Your task
Reproduce the following lines character for character, keeping every line of the material.

[Source data]

=====

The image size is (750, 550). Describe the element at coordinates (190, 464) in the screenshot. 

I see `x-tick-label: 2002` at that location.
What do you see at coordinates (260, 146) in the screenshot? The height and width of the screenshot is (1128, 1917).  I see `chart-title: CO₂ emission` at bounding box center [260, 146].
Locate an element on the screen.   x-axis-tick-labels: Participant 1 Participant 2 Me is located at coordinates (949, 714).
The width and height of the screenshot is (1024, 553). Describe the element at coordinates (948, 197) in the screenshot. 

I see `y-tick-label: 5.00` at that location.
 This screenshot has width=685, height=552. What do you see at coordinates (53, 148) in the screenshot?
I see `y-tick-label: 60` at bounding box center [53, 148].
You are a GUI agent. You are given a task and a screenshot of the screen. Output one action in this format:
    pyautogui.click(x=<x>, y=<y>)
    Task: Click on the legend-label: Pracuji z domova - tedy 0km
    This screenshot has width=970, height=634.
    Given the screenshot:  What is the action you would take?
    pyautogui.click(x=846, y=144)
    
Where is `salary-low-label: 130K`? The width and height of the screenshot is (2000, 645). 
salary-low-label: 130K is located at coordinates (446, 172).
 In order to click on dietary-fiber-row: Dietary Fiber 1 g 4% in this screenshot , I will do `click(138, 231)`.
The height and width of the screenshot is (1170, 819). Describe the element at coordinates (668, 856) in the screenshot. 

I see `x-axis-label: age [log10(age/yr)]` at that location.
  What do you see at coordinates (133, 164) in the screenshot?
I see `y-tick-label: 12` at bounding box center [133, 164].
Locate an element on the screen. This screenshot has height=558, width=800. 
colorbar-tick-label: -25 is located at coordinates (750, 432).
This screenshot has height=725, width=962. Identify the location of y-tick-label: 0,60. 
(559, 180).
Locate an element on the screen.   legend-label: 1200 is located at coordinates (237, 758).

=====

Response box
The image size is (750, 550). Describe the element at coordinates (190, 464) in the screenshot. 

I see `x-tick-label: 2002` at that location.
What do you see at coordinates (260, 146) in the screenshot? The height and width of the screenshot is (1128, 1917).  I see `chart-title: CO₂ emission` at bounding box center [260, 146].
Locate an element on the screen.   x-axis-tick-labels: Participant 1 Participant 2 Me is located at coordinates (949, 714).
The width and height of the screenshot is (1024, 553). Describe the element at coordinates (948, 197) in the screenshot. 

I see `y-tick-label: 5.00` at that location.
 This screenshot has width=685, height=552. What do you see at coordinates (53, 148) in the screenshot?
I see `y-tick-label: 60` at bounding box center [53, 148].
You are a GUI agent. You are given a task and a screenshot of the screen. Output one action in this format:
    pyautogui.click(x=<x>, y=<y>)
    Task: Click on the legend-label: Pracuji z domova - tedy 0km
    This screenshot has width=970, height=634.
    Given the screenshot:  What is the action you would take?
    pyautogui.click(x=846, y=144)
    
Where is `salary-low-label: 130K`? The width and height of the screenshot is (2000, 645). 
salary-low-label: 130K is located at coordinates (446, 172).
 In order to click on dietary-fiber-row: Dietary Fiber 1 g 4% in this screenshot , I will do `click(138, 231)`.
The height and width of the screenshot is (1170, 819). Describe the element at coordinates (668, 856) in the screenshot. 

I see `x-axis-label: age [log10(age/yr)]` at that location.
  What do you see at coordinates (133, 164) in the screenshot?
I see `y-tick-label: 12` at bounding box center [133, 164].
Locate an element on the screen. This screenshot has height=558, width=800. 
colorbar-tick-label: -25 is located at coordinates (750, 432).
This screenshot has height=725, width=962. Identify the location of y-tick-label: 0,60. 
(559, 180).
Locate an element on the screen.   legend-label: 1200 is located at coordinates (237, 758).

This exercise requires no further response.